In our study, we trained community health care workers in vision screening techniques. Furthermore, in our previous study, we reported on the positive validity (sensitivity, 89%) of using community health care workers for vision screening in children.17
This is the first population-based study in Nepal addressing the prevalence of visual impairment and blindness in children. However, limitations in interpreting the findings of the study include the fact that, since this is a baseline survey, results mainly highlight the prevalence. We have tried to include three districts representing the three ecological regions. It would have been better if we could have included all the 75 districts of Nepal. However, it was not feasible in our context.

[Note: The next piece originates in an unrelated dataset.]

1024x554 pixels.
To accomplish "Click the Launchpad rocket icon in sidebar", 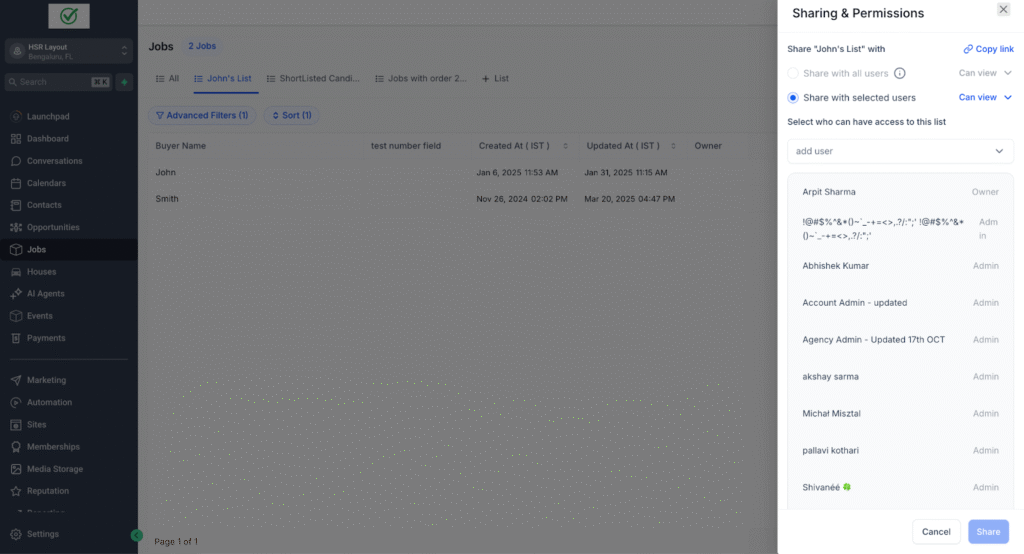I will click(x=16, y=117).
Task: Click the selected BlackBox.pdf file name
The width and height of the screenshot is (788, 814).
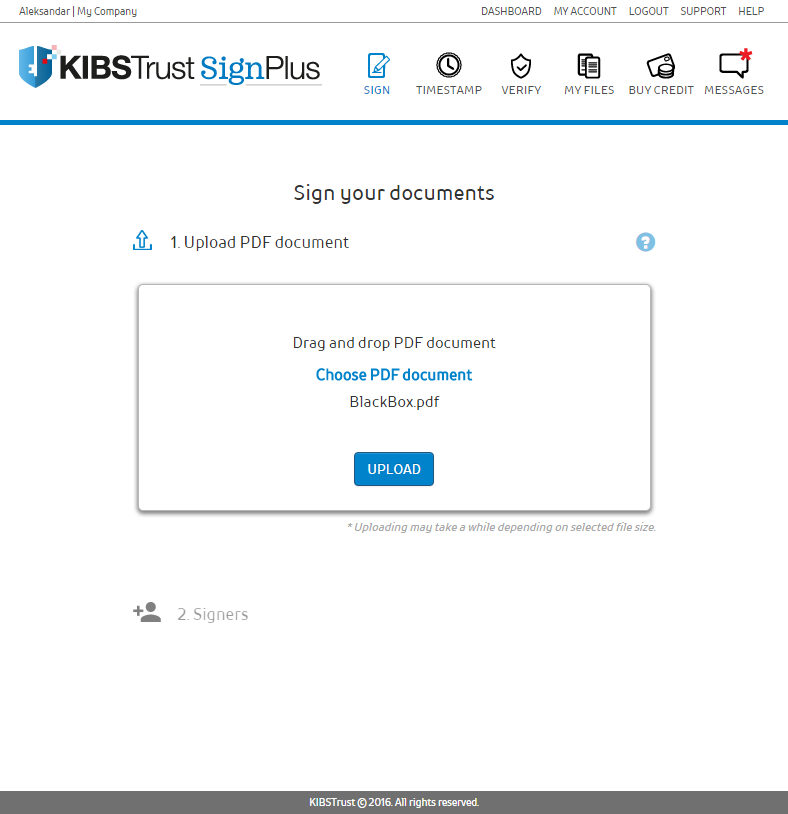Action: tap(394, 402)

We found that approximately two-thirds of the cases of visual impairment and blindness were due to potentially preventable causes. Blindness and visual impairment were more prevalent in the Terai region. In this region, we found large numbers of children with congenital eye diseases. Further genetic and nutritional studies are needed to uncover the factors associated with ocular morbidity and blindness in the three ecological regions of Nepal. We recommend that future eye health programs in Nepal should focus more comprehensively on preventive actions, eg, correction of refractive errors and surgical removal of cataracts. Since ocular morbidity differs in each ecological region, programs should consider evidence-based management.
We would like to acknowledge The Fred Hollows Foundation, Australia, for providing the research grant to conduct the study.
The authors report no conflicts of interest in this work.